======== Extrait choisi ========

M. Christian Cambon. Voilà la porte ouverte à toutes sortes d’appréciations subjectives venant de la part d’une autorité bien peu qualifiée pour les formuler.

Mais – et c’est sans doute le plus inquiétant –, avec les projets de loi qui nous sont soumis, vous créez un véritable délit d’opinion d’office à l’encontre des parlementaires, élus et autres personnalités nommées en conseil des ministres.

Deux éléments conduisent à cette aberration. D’abord, la définition du conflit d’intérêts. Aux termes de l’article 2 du projet de loi ordinaire, « constitue un conflit d’intérêts toute situation d’interférence entre un intérêt public et un intérêt privé ». Pour identifier ces situations de conflits d’intérêts, la Haute Autorité s’appuiera sur les « liens susceptibles de faire naître un conflit d’intérêts », selon l’article 1er du projet de loi organique.

M. Gérard Longuet. « Susceptibles » !

M. Christian Cambon. Or le problème vient justement de la lecture croisée de ces deux dispositions.

M. Jean-Pierre Sueur, rapporteur. Vous n’avez pas lu le rapport ! Cela a été changé !

M. Christian Cambon. Mais si, j’ai lu le rapport !

Les liens dont il est question sont par nature extrêmement vagues, informels et donc juridiquement instables. Aussi quelle lecture la Haute Autorité fera-t-elle de ces liens et de ces interférences ?

On imagine aisément qu’elle se focalisera sur des intérêts privés de type économique, bien sûr. On sanctionnera surtout les élus entrepreneurs. On tentera de débusquer dans la famille des élus des situations professionnelles incompatibles. On interrogera plus que de raison un parlementaire qui aura eu le malheur d’exercer dans le secteur privé.

Si votre texte entrait en application, de nombreuses formes de conflits d’intérêts ou d’interférences pourraient être dénoncées.

Par exemple, la double nationalité d’un élu ou d’un fonctionnaire pourrait être le signe d’une allégeance à une puissance étrangère. De la même manière, une appartenance religieuse revendiquée pourrait constituer, pour un élu, un manquement potentiel au respect de la laïcité ou un comportement prosélyte.

Pour ce qui est des intérêts économiques, être client régulier d’une société pourrait également entraîner une suspicion. Les habitudes de consommation sont aussi déterminantes : un parlementaire élu d’une circonscription rurale possédant un 4 x 4 devra-t-il s’absenter lorsque sera discuté en commission des finances le bonus-malus écologique ?

M. Jean-Pierre Sueur, rapporteur. On a supprimé cela ! Vous n’avez pas lu le rapport !

M. Christian Cambon. Le Gouvernement l’avait proposé et l'Assemblée nationale l’a adopté ! Cela montre bien les mobiles sous-jacents ! M. Dosière l’a dit, les socialistes veulent non pas interdire, mais savoir !

M. Jean-Pierre Sueur, rapporteur. Nous sommes au Sénat et la commission a supprimé cela !

M. Christian Cambon. M. Sueur, qui parle pendant des heures ne veut pas laisser l’orateur s’exprimer… Je ne vous interromps pas autant, monsieur le président !

======== Contenu des données ========

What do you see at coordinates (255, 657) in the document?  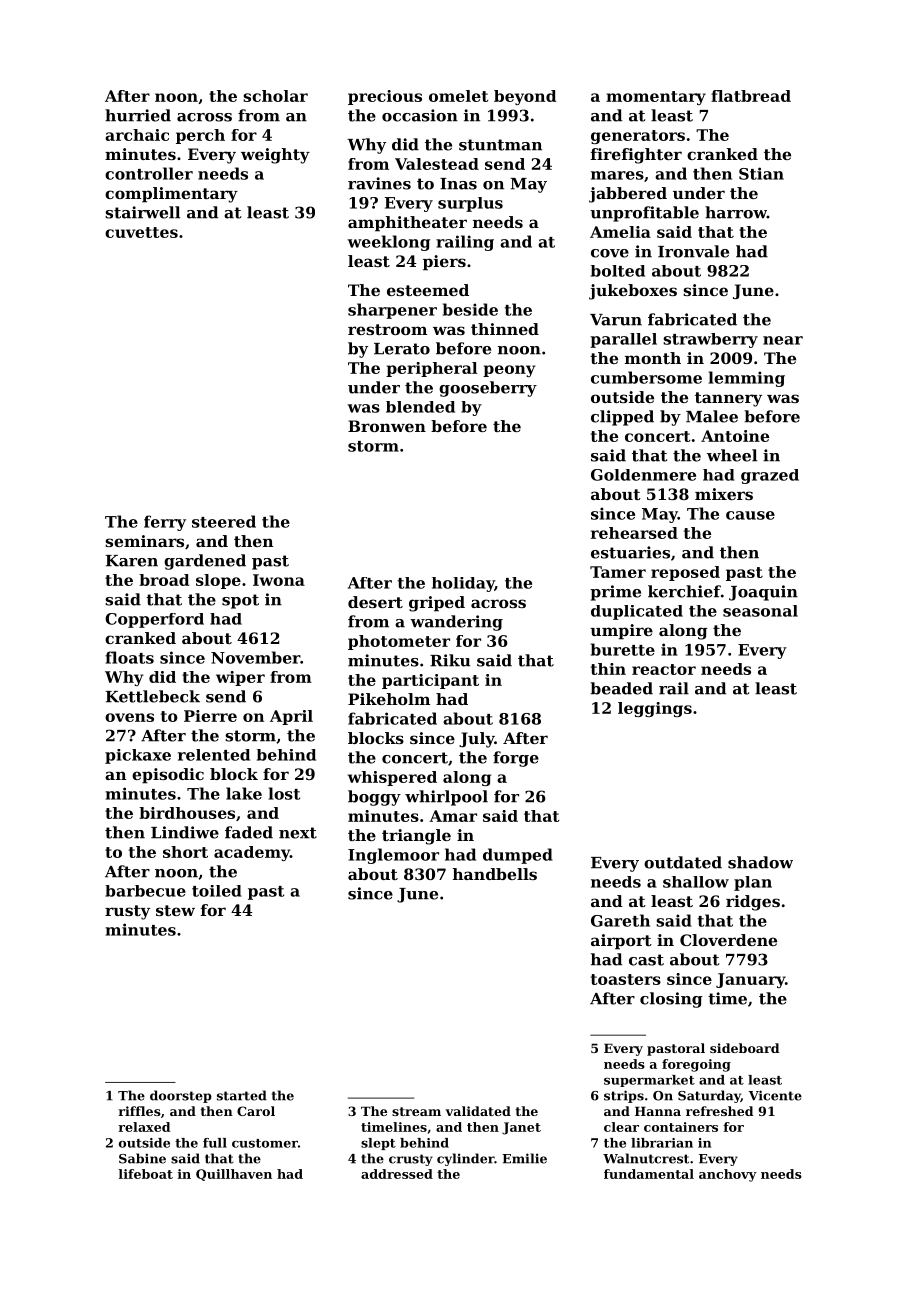 I see `November` at bounding box center [255, 657].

========

**Exercices**
(A) D'après l'extrait, quel article du projet de loi ordinaire définit le conflit d'intérêts ?
(B) Recopiez fidèlement, s'il vous plaît, un passage de l'extrait : commencez aux mots « M. Christian Cambon. Or » et arrêtez-vous après « a été changé ! ».

**Résultats des exercices**
(A) L'article 2.

(B)
M. Christian Cambon. Or le problème vient justement de la lecture croisée de ces deux dispositions.

M. Jean-Pierre Sueur, rapporteur. Vous n’avez pas lu le rapport ! Cela a été changé !